理论很美好，实践是关键。为了评估SOUP的功能，研究团队将其与“出身同门”的父本质粒pNN_CMV_GFP_BGH在人类胚胎肾293 (HEK293) 细胞中进行了一场转染效率的“对决”，并以绿色荧光蛋白(Green Fluorescent Protein, GFP)的表达作为报告信号。

在转染后24小时，战况初显。父本质粒在单个细胞层面的GFP表达强度（平均荧光强度，Mean Fluorescence Intensity, MFI）略胜一筹（37,453 vs. 31,412）。然而，SOUP在“发动群众”方面更有一手，其GFP阳性细胞的比例更高（21.7% vs. 15.8%）。当将这两个指标整合为“生产力指数”（MFI × % GFP⁺细胞）时，SOUP已显示出微弱的优势。

真正的转折发生在56小时。经过传代培养后，SOUP的持久战力全面爆发。其MFI飙升至95,655，远超质粒的58,112。同时，GFP阳性细胞比例也大幅领先（32.9% vs. 21.7%）。最终，SOUP的生产力指数达到了惊人的3.39 × 10⁶，是质粒（1.42 × 10⁶）的2.4倍以上，优势非常明显。

特别值得一提的是，作为对照的父本质粒本身并非“等闲之辈”，它已优化并包含了核基质附着区5 (MAR5) 和猿猴病毒40 (Simian Virus 40, SV40) 的DNA核靶向序列 (DNA nuclear targeting sequence, DTS)，这些元件已知能增强附加体的稳定性。即便如此，SOUP仍在后期表达上实现了反超。

SOUP的优势、定位与未解之谜

与需要细菌重组、耗时数天的传统minicircle生产方法相比，SOUP最大的魅力在于其“快速”与“易得”。整个流程可在一天内完成，仅需标准实验室酶试剂，无需细菌培养，大大降低了技术与时间门槛。它不像某些追求绝对单体纯度的细菌无minicircle方法那样复杂，而是坦然接受最终产物的异质性。这种“实用主义”设计，使其成为基因治疗载体探索和快速原型构建的理想工具。

当然，这项研究也揭示了SOUP的一些局限性。

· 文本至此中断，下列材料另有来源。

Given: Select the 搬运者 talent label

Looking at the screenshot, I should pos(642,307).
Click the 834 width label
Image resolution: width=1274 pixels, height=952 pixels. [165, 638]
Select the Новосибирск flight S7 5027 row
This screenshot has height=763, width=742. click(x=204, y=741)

首先，PCR扩增可能引入低频突变，这在治疗级应用中需通过测序严格监控。其次，研究缺少与minicircle DNA的直接头对头比较，无法精确界定SOUP在“无骨架载体家族”中的性能排名。此外，SOUP的性能可能具有上下文依赖性，本研究中测试的包含CMV（巨细胞病毒）启动子、MAR5和SV40 DTS的特定表达盒，其优异表现未必能直接推广到其他调控元件。同时，质粒与SOUP的对比是基于等质量而非等摩尔数进行的，这可能导致在相同DNA质量下，SOUP含有更多的表达盒拷贝。最后，SOUP在更多细胞系和体内环境中的表现仍有待评估。

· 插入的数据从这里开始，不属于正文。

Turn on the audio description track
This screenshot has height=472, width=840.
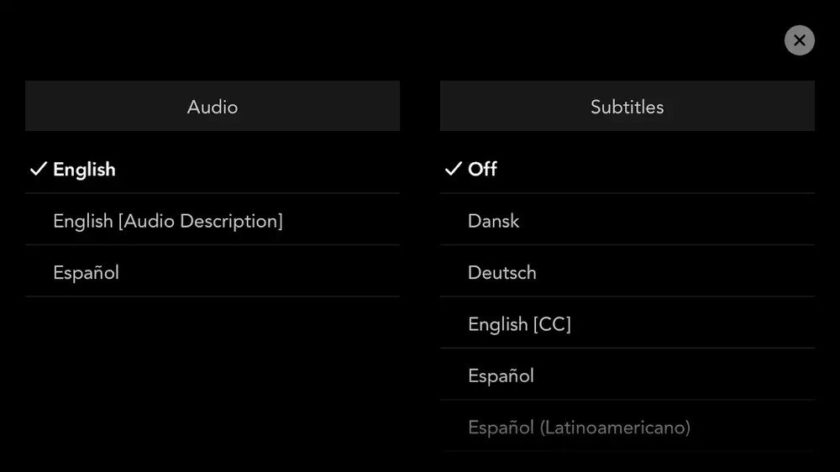tap(168, 221)
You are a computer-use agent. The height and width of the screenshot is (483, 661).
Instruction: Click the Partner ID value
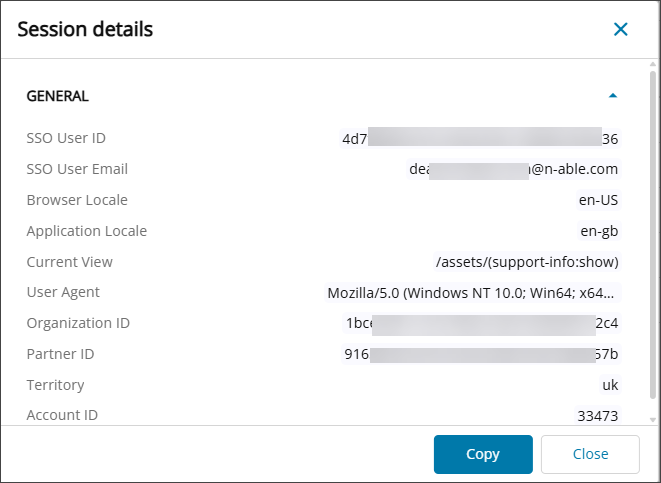click(x=481, y=354)
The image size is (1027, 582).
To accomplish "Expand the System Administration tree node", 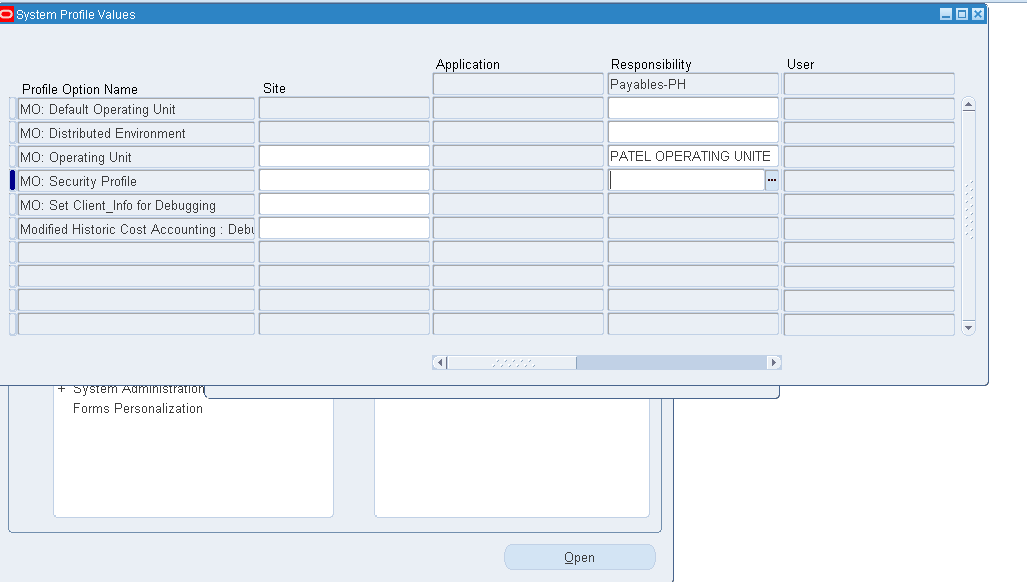I will 62,389.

一个有趣的假设是，SOUP制剂中的多聚体（如二聚体、多聚体）可能无意中带来了优势。这些多聚体携带多个重复的MAR和DTS元件，可能更强地锚定在核基质上或更有效地被导入细胞核，从而协同增强了基因的表达与持久性。这为未来研究SOUP不同组分（单体 vs. 多聚体）的功能差异提供了方向。

展望：快速原型工具的新选择

总而言之，SOUP代表了一种快速、经济的体外生成无骨架环状表达盒的新策略。它虽然产出的是混合产物，却在功能上不遑多让，尤其在转染后期展现出超越传统优化质粒的表达潜力。SOUP并非旨在取代成熟的质粒或minicircle技术，而是作为一个研究级的、概念验证性的工具，为那些追求速度、简便和低成本的快速原型构建与初步探索打开了一扇新的大门。未来，通过系统优化、多场景验证以及与现有技术的深入对标，SOUP的应用边界与价值将被更清晰地描绘。